2–5 Jun 2026
Europe/London timezone

Imperial Afterlives: Africa, Europe, and the Cartography of Migration Control

5 Jun 2026, 09:00

Description

The imperial afterlife is everywhere. Occupying a budding set of temporal connections, geographies of empire live on as malleable manifestations of politics, culture, and materiality as represented by peoples, objects, ideas, images, and events. Never truly ‘dead’, imperial afterlives are part of a diverse spectrum of imperial sustenance, manifesting themselves as rhythms of the past haunting the present in time and space. One such example of where imperial sustenance can be found is in the context of EU migration control, as also seen through the geopolitics of the EU Emergency Trust Fund for Africa (EUTF for Africa).
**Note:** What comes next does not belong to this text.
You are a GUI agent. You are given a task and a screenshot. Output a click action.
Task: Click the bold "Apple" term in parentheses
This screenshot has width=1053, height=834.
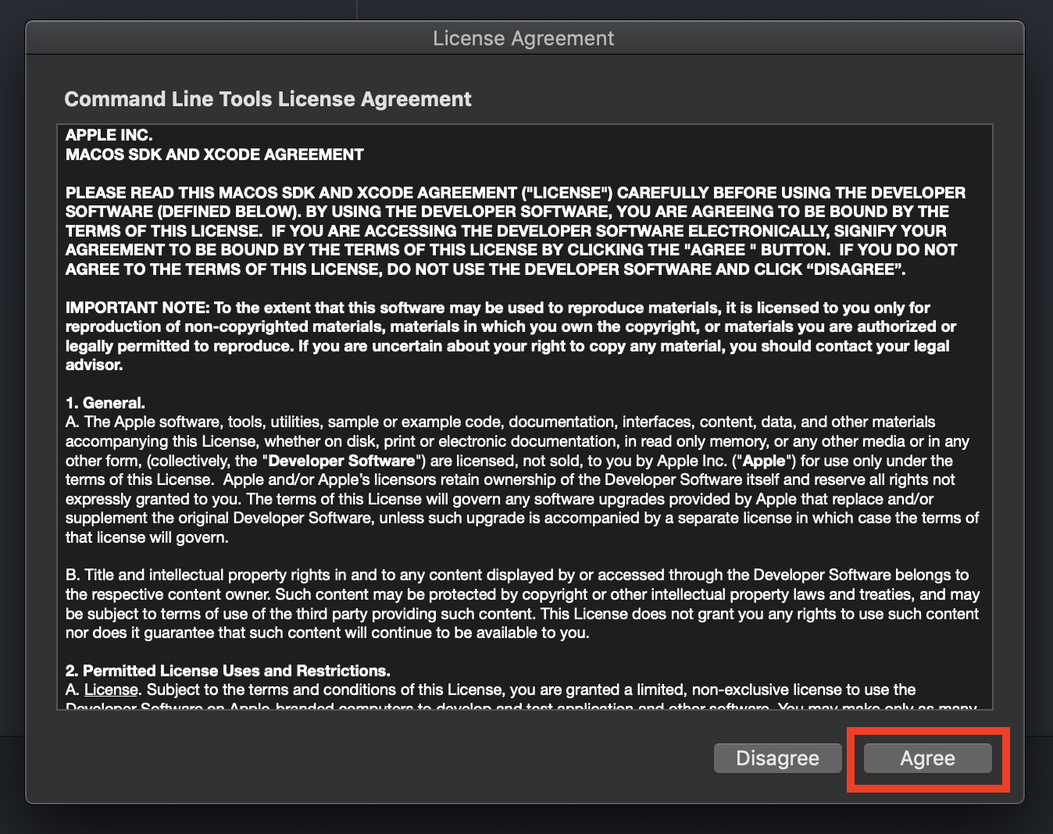point(763,461)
This paper traces these imperial afterlives as maintained by the EUTF for Africa. Reading the EUTF as a contemporary expression of historical European attempts at managing African spaces, I demonstrate how the Trust Fund’s cartographical choices exhibit strong echoes of an imperial past. Focusing on the EUTF as a ‘mapping exercise’, I show how each of the three EUTF windows — including the window structure itself —contain important traces of a central but forgotten post-imperial project: Eurafrica. Weaving together Eurafrica as ‘past’ and the EUTF as ‘present’, the EU Trust Fund today is reflective of a tangled set of historical European-African relationships rearticulated through the contemporary context of EU migration control. Both a product of ‘the past’ as well as productive of ‘a past’ reanimated, and complicating our understanding of the relationship between ‘Europe’ and ‘Africa’, the EUTF represents a panoply of imperial afterlives, hiding as they are in plain sight.